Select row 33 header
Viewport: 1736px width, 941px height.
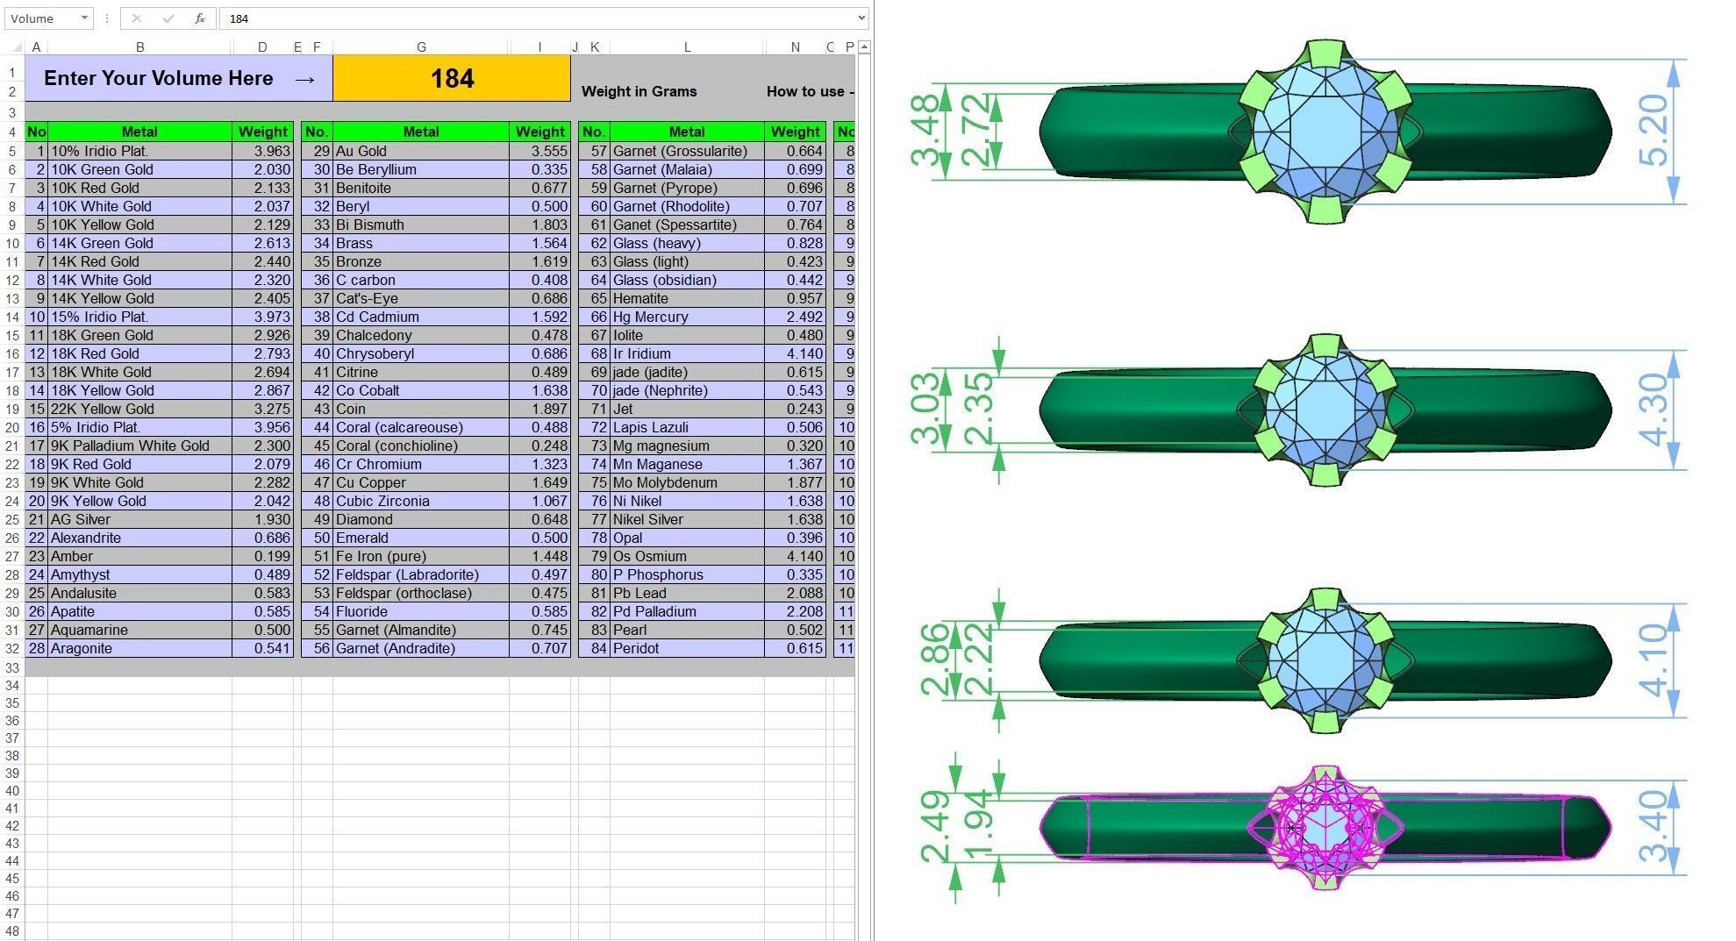(12, 667)
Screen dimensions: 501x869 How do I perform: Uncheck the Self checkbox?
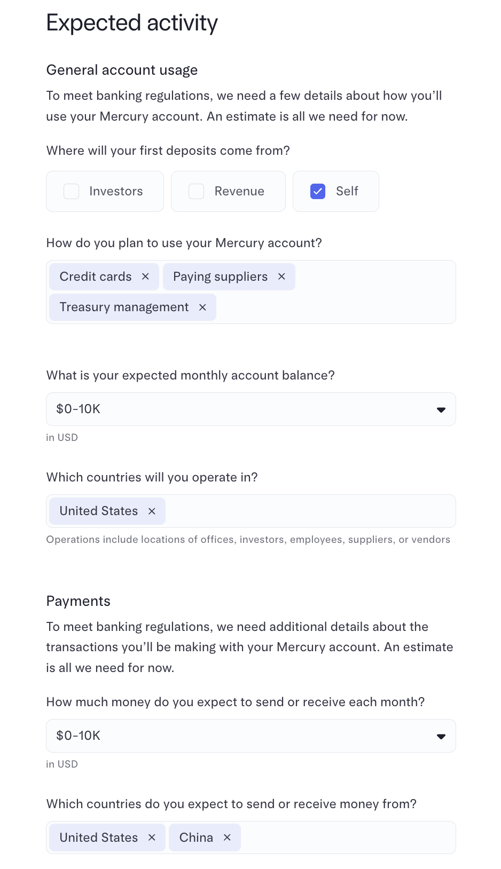318,191
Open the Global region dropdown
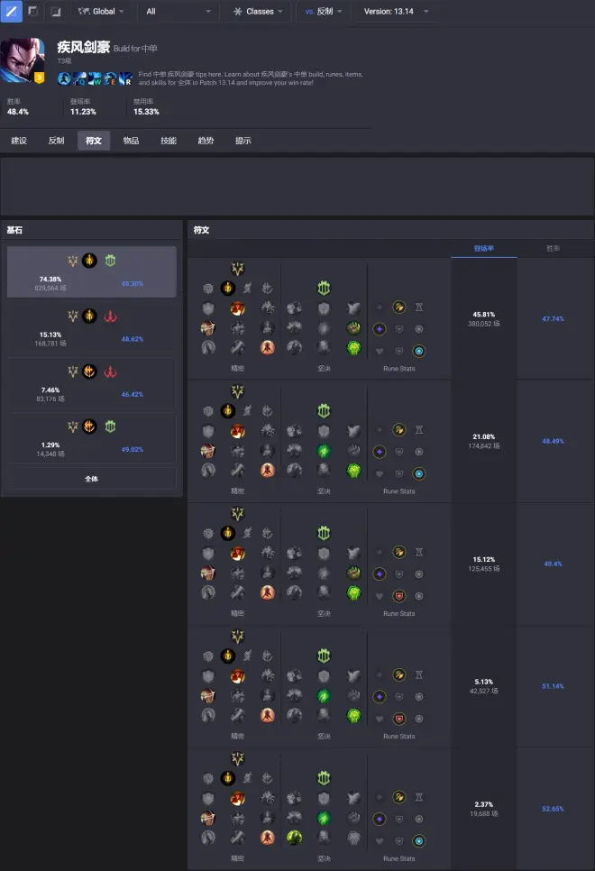 click(x=100, y=12)
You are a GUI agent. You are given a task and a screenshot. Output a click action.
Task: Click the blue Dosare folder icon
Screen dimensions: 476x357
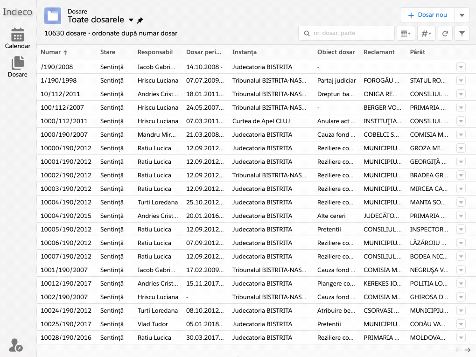click(53, 16)
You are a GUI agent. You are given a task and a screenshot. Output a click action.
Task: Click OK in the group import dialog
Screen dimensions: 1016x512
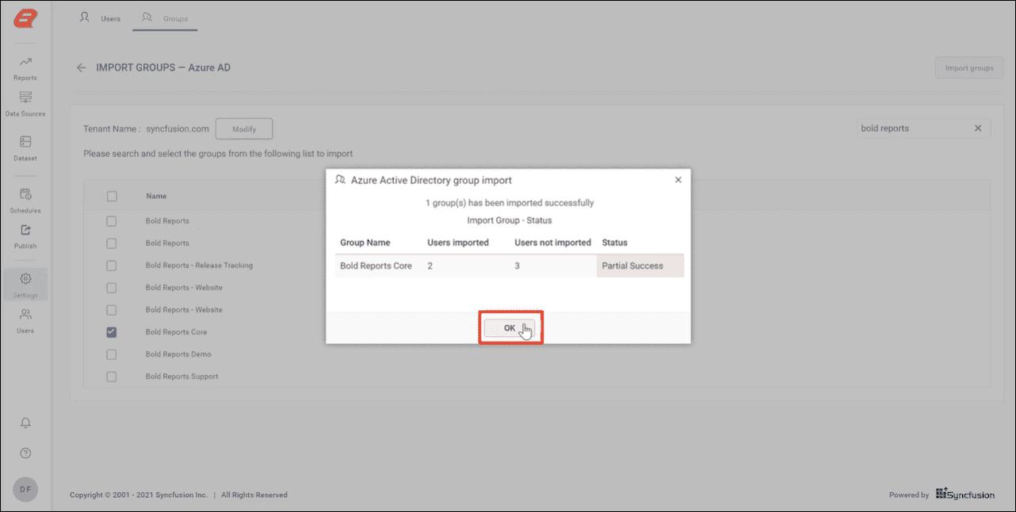coord(511,327)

Your instructions. With every picture left out, print exactly the lines from the one containing "Screen dimensions: 501x869" through the final line of the material above.

Result below.
Screen dimensions: 501x869 How do I perform: Uncheck the Self checkbox?
318,191
Open the Global region dropdown
 click(x=100, y=12)
You are a GUI agent. You are given a task and a screenshot. Output a click action.
Task: Click the blue Dosare folder icon
Screen dimensions: 476x357
click(53, 16)
You are a GUI agent. You are given a task and a screenshot. Output a click action.
Task: Click OK in the group import dialog
Screen dimensions: 1016x512
coord(511,327)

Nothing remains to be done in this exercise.